The line stretches around the block at Holy Apostles Soup Kitchen in Chelsea, not due to the social distancing gaps but because of the need.
"We've never experienced anything like this," COO Michael Ottley said. "We served close to 38,000 meals in April, and that's a record for us."
The 40% increase has to do with need, but also because smaller pantries have closed as volunteers shelter at home. Holy Apostles is counting on its staff and a handful of volunteers, down from its usual 50 a day.
Ginger Pierce is one of those giving her time.
"Once it was clear I wasn't going to be working full time, I wanted to focus my energies on something positive," she said.

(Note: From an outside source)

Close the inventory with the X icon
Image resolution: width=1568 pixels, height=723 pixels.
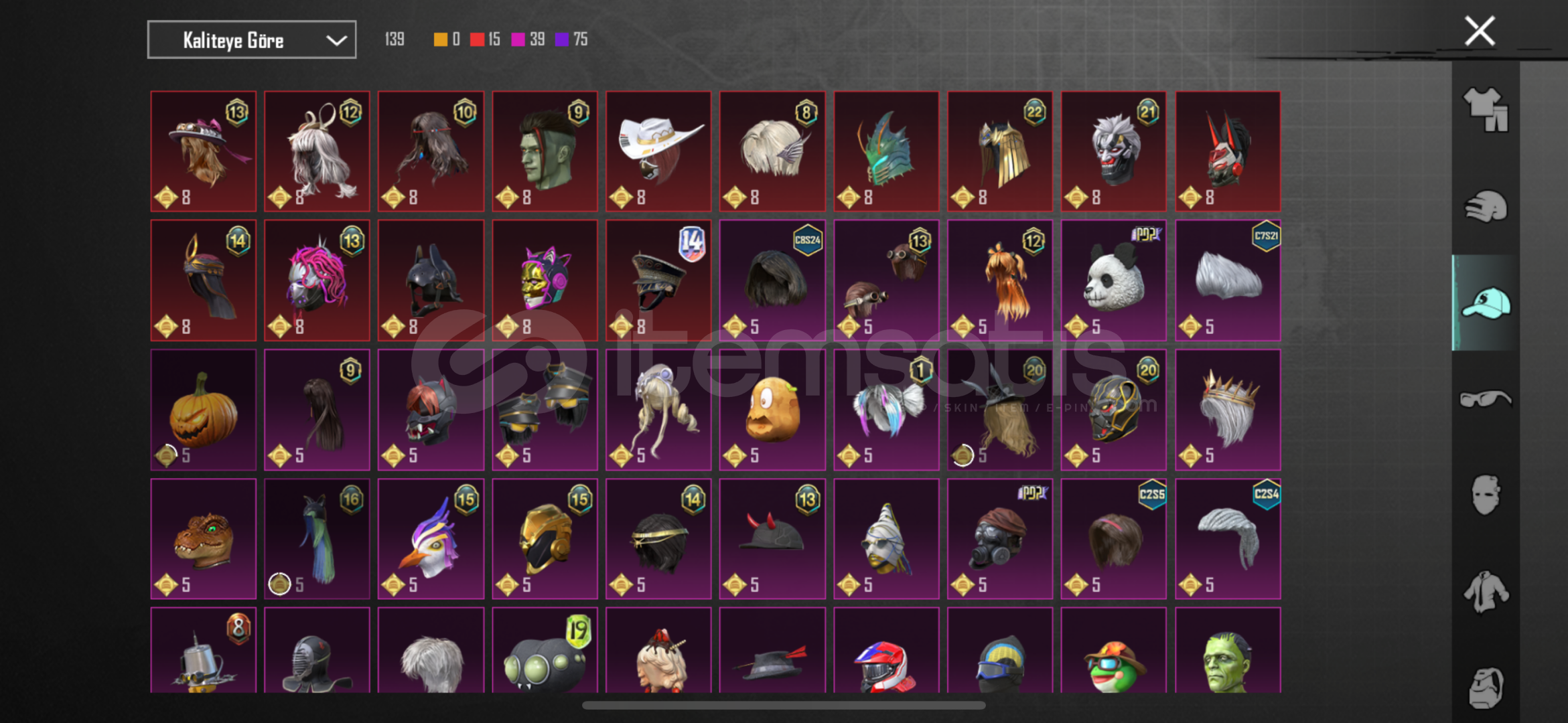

Pierce was the executive chef at the One Hotel in Midtown, but she was laid off as the virus hit. Now, she and her husband Preston Madson -- who is also a laid off chef -- take turns cooking and taking care of their kids.
"A lot of these organizations need money, but we all have different skills we can contribute," she said. "I feel we all have something to give, and it's just about tapping into that."
She knows that many people needing food are from her own industry.
"It also puts in perspective, it could be so much worse," she said. "Although I'm unemployed, I feel so fortunate.
And with the rent due and unemployment benefits trickling in, Holy Apostles is gearing up to serve even more meals -- and it's launching Operation Hopefull to raise a million dollars to distribute nutritious, hot meals to New Yorkers in need.
"We've been here for 38 years," Ottley said. "We'll continue to be there, but it takes help to do that."
And in all those years, Holy Apostles has never missed a meal -- and doesn't intend to do so now.